Но Радину повезло. Уже на третий день, по прибытии в лагерь, его вызвали в санчасть.
Он уже не удивлялся ничему, и все же дальнейшие события немало взволновали его.
— Садитесь, — указывая на табурет, сказал ему человек в белом халате. — Я главный врач лагерного лазарета Карсанов, тоже заключенный. Дело в том, что у меня есть возможность взять в лазарет несколько человек, имеющих какое-либо медицинское образование.
— Но я окончил военное училище и не занимался… — начал было Радин.
— Вот этого никому не говорите, — перебил его Карсанов. — У вас есть шанс спастись от гибели, и надо его использовать. Когда будут заполнять на вновь прибывших анкеты, скажите, что вы были студентом медфака. Мне тогда легче будет забрать вас сюда.
— Но ведь я ничего не смыслю в медицине.
— Первые два-три месяца вы будете числиться как санитар-инструктор, а дальше работайте с нами, наблюдайте, учитесь, через год станете заправским фельдшером. Повторяю, это единственная возможность уцелеть. Вы еще будете писать на свободе хорошие книги.
Радин удивленно глянул на него.
— Я знаком с вашими произведениями, почти все читал. И когда я просматривал списки заключенных, чтобы подобрать помощника, прочитал вашу фамилию. Зовут меня Иналук Исламович, так и называйте меня. Я — осетин по национальности.
Через два дня Радин уже работал санинструктором в лагерном лазарете. С утра и до восьми часов вечера он находился там, а ночь проводил в бараке вместе с остальными заключенными. Спустя месяц ему было разрешено во время дежурства не только ночевать в лазарете, но даже «передвигаться» по территории лагеря.

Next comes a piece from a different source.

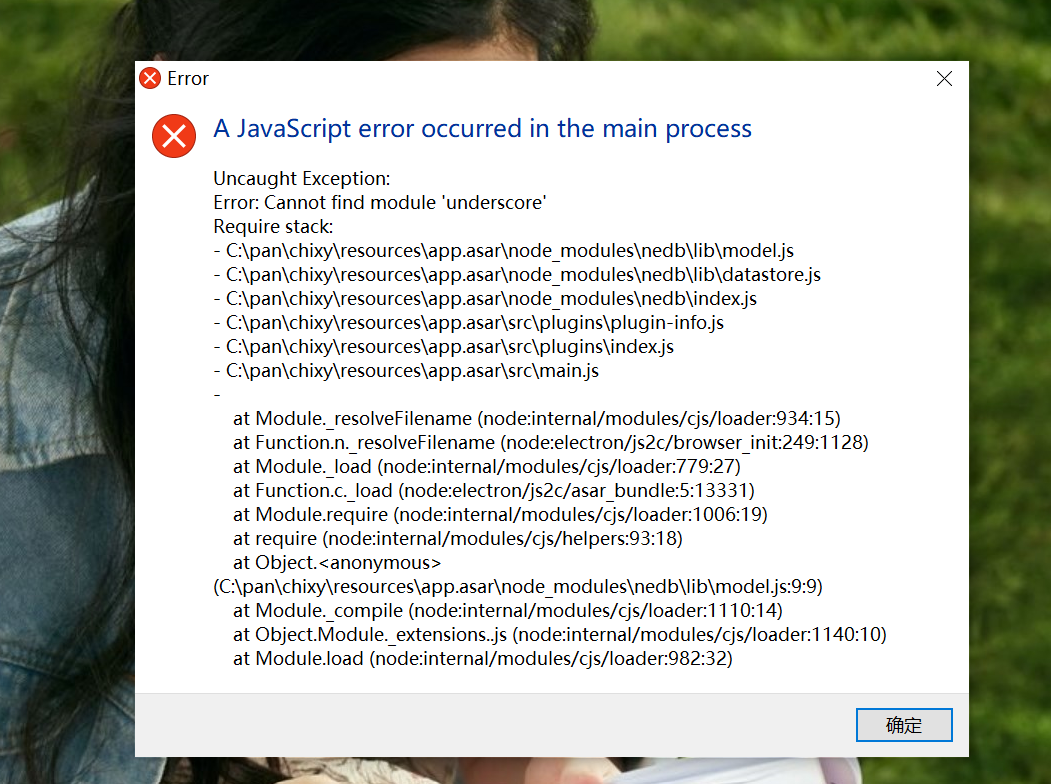Click the Module.require loader:1006:19 line
Viewport: 1051px width, 784px height.
point(500,515)
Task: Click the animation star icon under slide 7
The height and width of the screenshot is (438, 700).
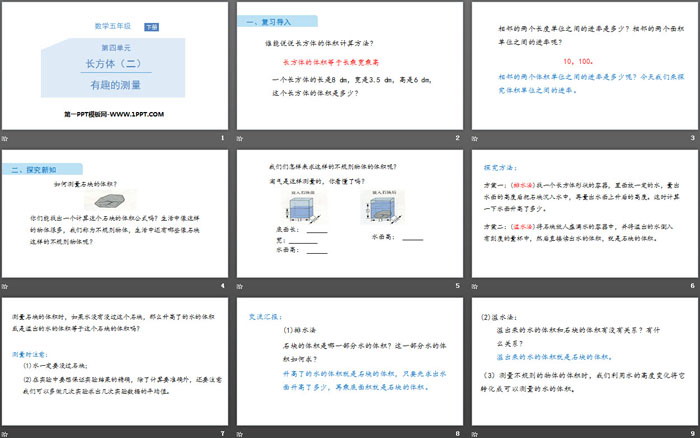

Много хороших и честных людей встретил Радин в лагере. Были, конечно, и дрянные, но честных и благородных было куда больше. Они и помогали Радину в самые трудные для него часы жизни, научили верить в будущее.
Через неделю, когда Радин старательно осваивал работу санитара, его вызвали к начальнику лагеря.
Карсанов, хорошо знавший, что просто так заключенных не вызывают, предупредил его:
— Настаивайте на том, что вы студент-медик. Вероятно, кто-то донес. С этим человеком будьте осторожны и по возможности почтительны, он самодур. Главное, не забудьте — вы студент-медик.
Конвоир провел Радина через лабиринт проходов и поворотов, затем молча ткнул в плечо, указывая пальцем на левую сторону дома, отстоящего далёко от служебных помещений лагеря.
— Стой тут, — коротко приказал он и осторожно просунул голову за дверь, вполголоса доложил:
— Привел… Разрешите впустить.
— Давай сюда, — послышался голос через приоткрытую дверь.
— Иди вперед! — приказал конвоир.
Радин вошел. В первой комнате, нарядной и хорошо обставленной, не было никого, дверь во вторую была приоткрыта. Был виден стол, мебель, пахло свежесваренным кофе, еще чем-то вкусным, уже почти забытым Радиным.
— Это ты и есть Радин? — поворачиваясь на круглом вертящемся стуле, спросил полный, лысеющий человек лет сорока.
— Радин, гражданин начальник.
— Т-а-а-к… И откуда знаешь, что я начальник?
— Конвоир вызвал к вам.
— Смышленый, раскумекал, — оглядывая заключенного, сказал начальник. — Точно, я и есть начальник, Иван Васильевич Темляков, а еще, как меня называют, Иван Грозный. Слышал?